By the end of 2020, the container transport system found itself at the center of a global slowdown — one which continues unabated in the first months of 2021. Looking back, the JOC traces the beginnings to the spring, when a surprising cargo surge, led by a fierce consumer appetite and demand for personal protective equipment (PPE), hit up against the operational realities of the raging COVID-19 pandemic. Labor was in short supply — a shortfall of up to 40 percent during July, August, and September — and social distancing measures slowed the facilities’ abilities to turn containers at the expected rate. Unloaded containers were starting to back up in Southern California, to the point where, by mid-December, 18 container ships awaited berth off the ports of Los Angeles and Long Beach. This was the most severe backup since the months-long West Coast longshore labor dispute in 2014–2015.
How can the shipping industry learn from this situation, and what preventative measures can be put in place to avoid future disruption?
External shocks, particularly surges in volume, will always be a risk to the supply chain, yet adequately preparing for disruptions like these is a complex, surprisingly difficult undertaking.
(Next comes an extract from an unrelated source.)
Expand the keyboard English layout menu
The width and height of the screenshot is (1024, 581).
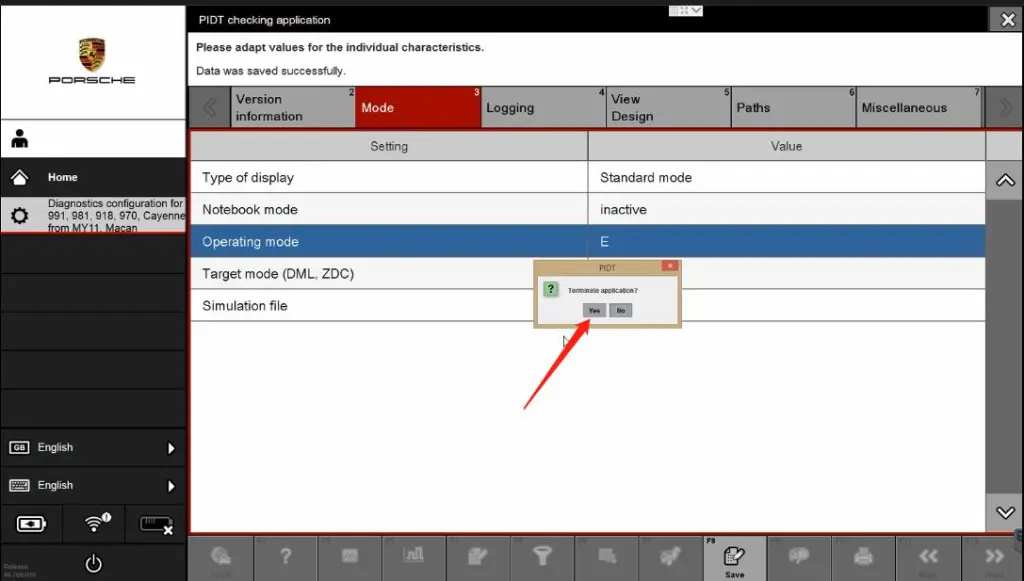pyautogui.click(x=93, y=486)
Simply put, in a free market economy, private-sector owners of assets — whether ships, terminals, containers, chassis, trucks, or railcars — can’t afford to invest and deploy excess capacity for volume surges that may never come.
“No one could have planned for the type of surges that are stressing the container transportation network today, because the demand swings are unlike anything ever seen,” World Shipping Council President John Butler said. “The system will return to better equilibrium, and we must collectively do a better job of managing it through the crunch period.”